Marta sonrió comprensiva.
—Y el lugar se llene de visitantes como nosotros —completó.
—En efecto —respondió el arqueólogo con sequedad—. Hemos llegado.
Marta levantó la cabeza y contempló maravillada una gran sala cuyas paredes de roca estaban cubiertas de marcas, dibujos y nombres hasta donde podían apreciar a la luz de sus linternas. Los cuatro observaron el espectáculo con la boca abierta.
—¿Cuál era el propósito de esta sala?
Había sido Iñigo quien había lanzado la pregunta. Marta lo miró y él le hizo un discreto gesto que comprendió al instante: Iñigo entretendría al doctor Amade para que ella pudiera fisgar a su antojo. Marta aprovechó la respuesta del arqueólogo para alejarse del grupo.
Cientos de manos habían pintado, tallado o grabado nombres, dibujos y símbolos de todo tipo. Las zonas pintadas habían perdido nitidez hasta casi desaparecer en algunos casos. Perdidas para siempre. Los grabados, hechos con algún instrumento punzante, permanecían inalterados. Marta vio nombres ya olvidados, imágenes de plantas y animales reconocibles o mitológicos y un ingente número de marcas, letras y hasta garabatos.
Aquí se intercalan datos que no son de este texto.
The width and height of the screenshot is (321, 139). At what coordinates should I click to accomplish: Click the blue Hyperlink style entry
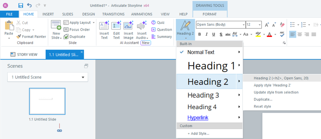(198, 117)
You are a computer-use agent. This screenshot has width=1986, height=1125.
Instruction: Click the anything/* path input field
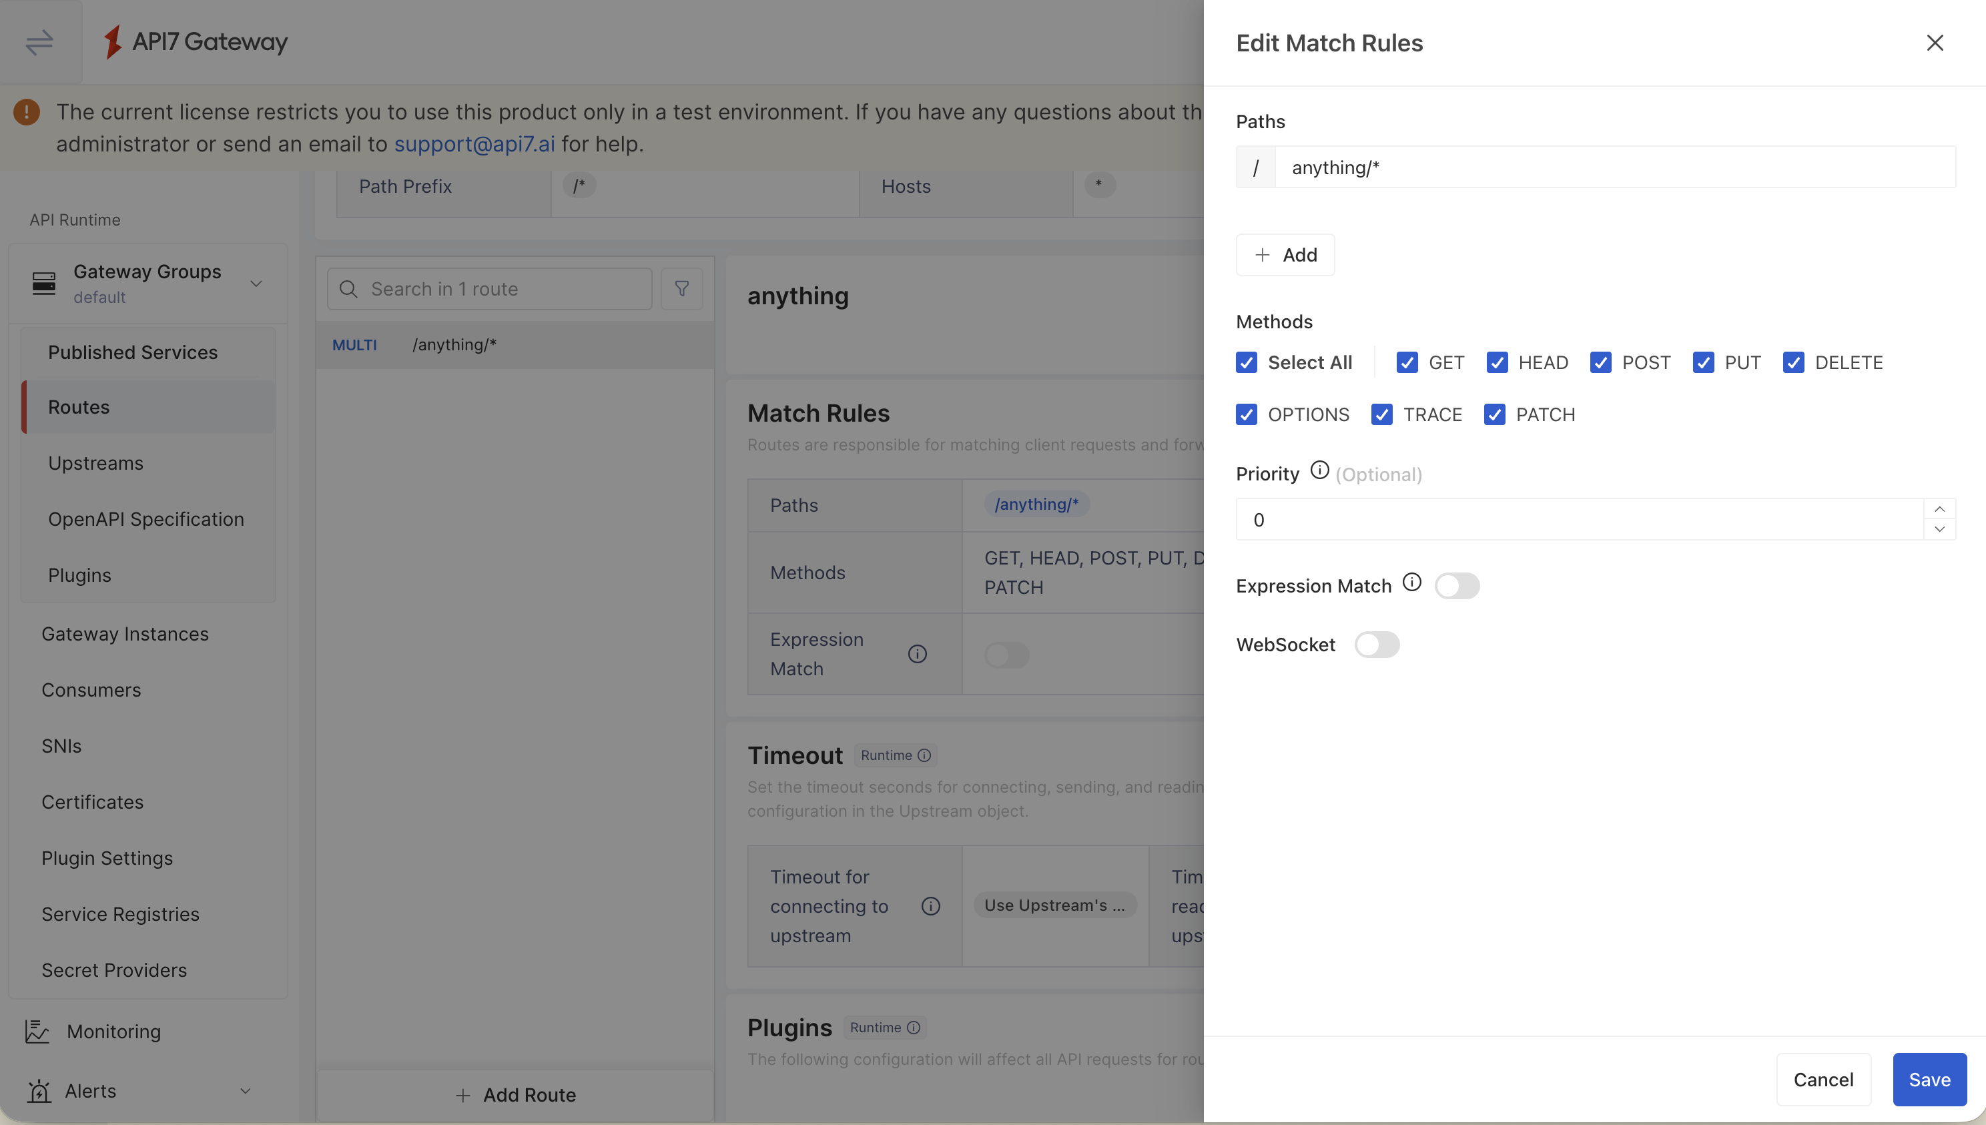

De pronto, se detuvo como si alguien la hubiese golpeado en la frente. Su movimiento fue tan brusco que el resto se volvió hacia ella, pero reaccionó con rapidez y alejó su linterna de lo que acababa de descubrir. Tenía el pulso acelerado y tuvo que reprimir una exclamación de sorpresa.
Se repuso y continuó recorriendo la pared con la vista. Cuando creyó que había pasado tiempo suficiente, se volvió hacia los demás con una sonrisa fingida.
—¡Todo esto es increíble! —exclamó.
El arqueólogo asintió satisfecho y se lanzó a explicar lo que aquel descubrimiento suponía para el conocimiento científico en el campo. Marta aprovechó para estudiar a los cuatro tratando de adivinar si alguno de ellos se había percatado de lo que acababa de suceder. Ayira y el teniente Luque atendían al arqueólogo siguiendo sus explicaciones, pero Iñigo la miraba con expresión interrogante. A él no había podido engañarlo.
«Bien —pensó—, si es Iñigo no importa.»
Salieron de la sala de grafitis y recorrieron los pasadizos y cuevas de aquel extraño mundo subterráneo. En condiciones normales, Marta habría disfrutado de la visita, pero su mente no dejaba lugar para nada más que para lo que había descubierto.
Un grabado que parecía no diferenciarse del resto, pero que para ella lo significaba todo. Varios símbolos y un nombre, quizá irrelevantes para los demás, pero que escondían algo único, un detalle que solo ella habría sabido entender: la marca de cantero de Jean.